▸ **Problem description**
The records below are to be repeated exactly, and their pictures left out.

▸ **Input material**
———

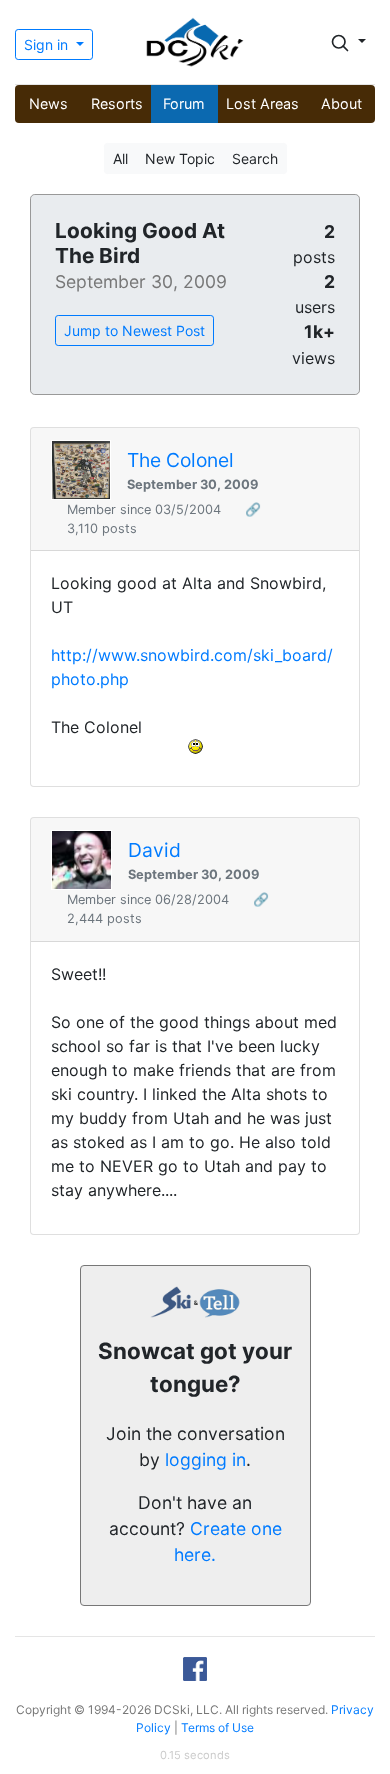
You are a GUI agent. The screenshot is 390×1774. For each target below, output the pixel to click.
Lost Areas (262, 103)
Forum (184, 103)
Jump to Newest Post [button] (134, 330)
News (48, 103)
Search (255, 158)
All (120, 158)
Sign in (48, 44)
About (341, 103)
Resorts (117, 103)
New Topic (180, 158)
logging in (205, 1459)
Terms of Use (217, 1727)
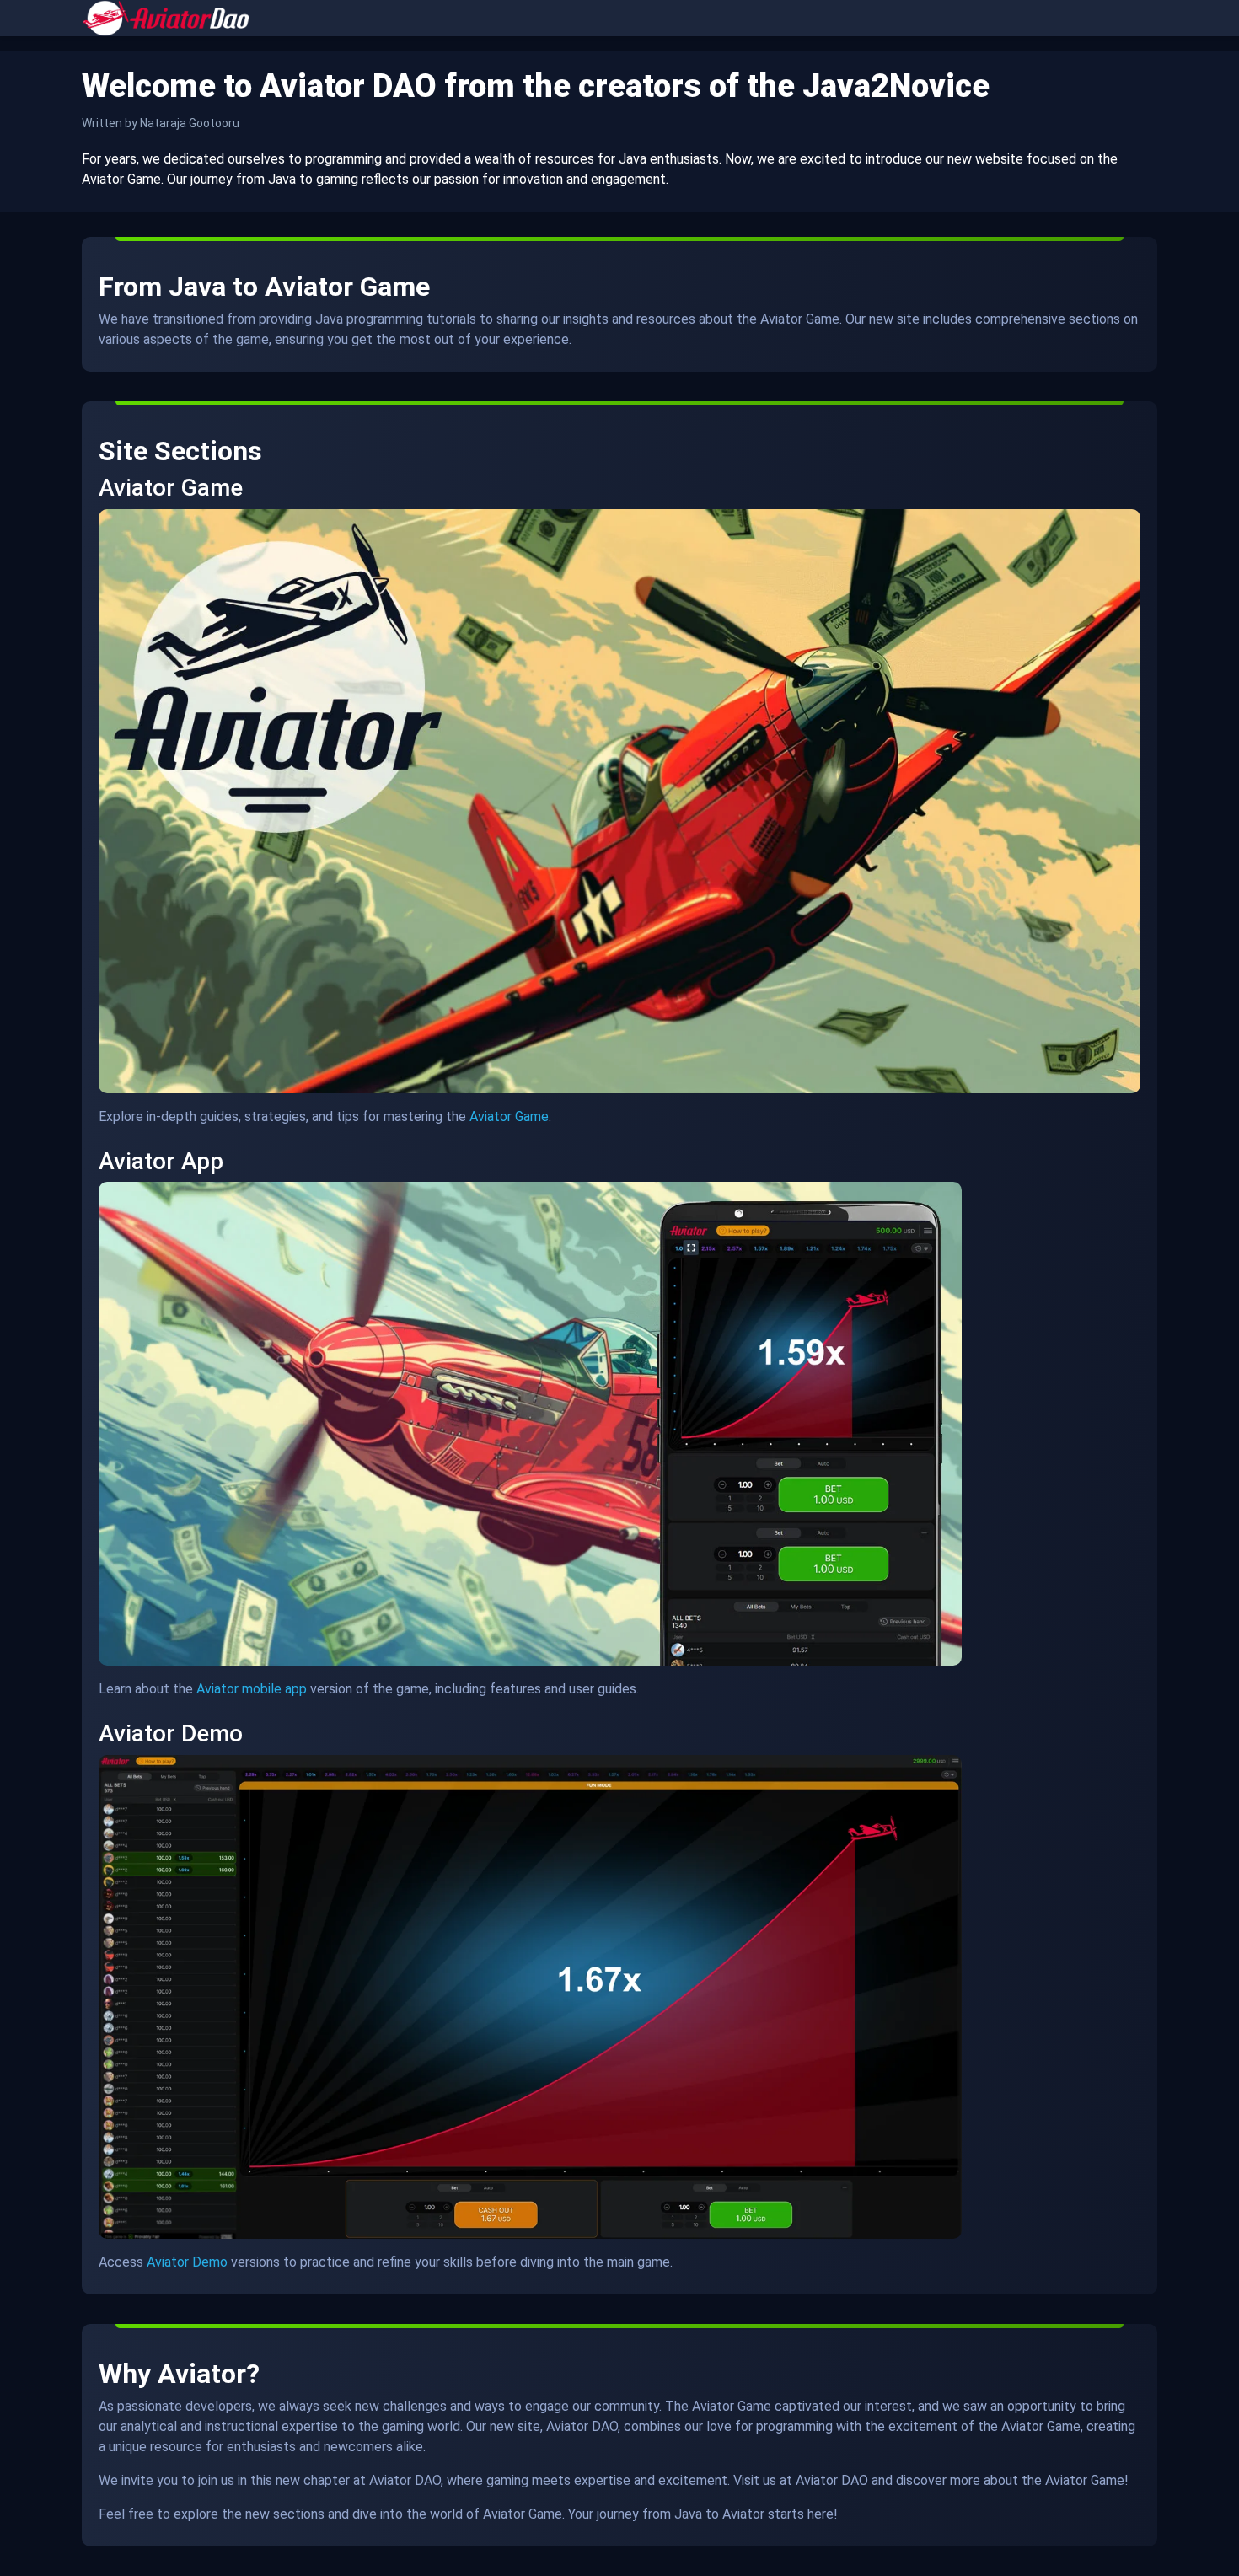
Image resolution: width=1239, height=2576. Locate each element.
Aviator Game (509, 1116)
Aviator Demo (187, 2262)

———

▸ **Final answer**
You are a GUI agent. The screenshot is 390×1774. For each target below, output the pixel to click.
Lost Areas (262, 103)
Forum (184, 103)
Jump to Newest Post [button] (134, 330)
News (48, 103)
Search (255, 158)
All (120, 158)
Sign in (48, 44)
About (341, 103)
Resorts (117, 103)
New Topic (180, 158)
logging in (205, 1459)
Terms of Use (217, 1727)
Image resolution: width=1239, height=2576. Locate each element.
Aviator Game (509, 1116)
Aviator Demo (187, 2262)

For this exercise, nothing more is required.